In May 2022, LG announced that Kang would retire and join their staff as a performance analyst. He was honored with a retirement ceremony at the opening game of the 2022-23 season.

===National team career===
Kang's good form during the 2010-11 season and the Sangmu team earned him a spot for the 2011 FIBA Asia Championship. He scored 22 points, his best statistic for the national team, during the group stage game against India.

==Post-retirement==
After retiring as a player, Kang remained with Changwon LG Sakers on its staff.
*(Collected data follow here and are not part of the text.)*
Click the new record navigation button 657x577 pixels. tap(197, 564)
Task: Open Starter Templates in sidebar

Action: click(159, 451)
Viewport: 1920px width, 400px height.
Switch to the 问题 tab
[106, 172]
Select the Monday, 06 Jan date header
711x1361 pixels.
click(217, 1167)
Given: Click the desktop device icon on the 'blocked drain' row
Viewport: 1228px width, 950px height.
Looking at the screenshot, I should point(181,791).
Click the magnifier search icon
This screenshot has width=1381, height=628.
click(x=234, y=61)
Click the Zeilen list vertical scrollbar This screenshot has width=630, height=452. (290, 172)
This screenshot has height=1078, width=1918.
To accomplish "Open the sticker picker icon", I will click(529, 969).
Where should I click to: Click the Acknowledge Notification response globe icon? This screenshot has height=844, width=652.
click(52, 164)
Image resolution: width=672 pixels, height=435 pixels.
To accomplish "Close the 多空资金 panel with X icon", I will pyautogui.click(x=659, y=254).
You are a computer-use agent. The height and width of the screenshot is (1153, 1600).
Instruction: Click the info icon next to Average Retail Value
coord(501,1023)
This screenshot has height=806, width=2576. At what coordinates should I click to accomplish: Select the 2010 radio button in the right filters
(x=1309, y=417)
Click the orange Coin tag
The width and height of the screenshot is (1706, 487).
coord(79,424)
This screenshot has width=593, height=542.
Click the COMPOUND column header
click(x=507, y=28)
He served as a performance analyst and scout for two seasons. Beginning in the 2024–25 season, he joined the first team coaching staff as an assistant to Cho Sang-hyun while simultaneously serving as the head coach of the reserve D League team. LG won its first ever KBL Championship that season, his first with the team.

==Personal life==
In 2013, Kang married former Miss Korea contestant Park Ka-one after a five-year courtship. They have two sons (born in 2014 and 2017). As their first child was born while Kang was still with Anyang KGC and resided in nearby Suwon, he decided not to uproot his family when he was traded to Changwon LG Sakers, choosing to commute weekly from Suwon to Changwon.

He is close friends with fellow Busan native Kim Tae-sul, who emceed his wedding. They were schoolmates in middle school and remained friends despite going on to rival high schools and universities.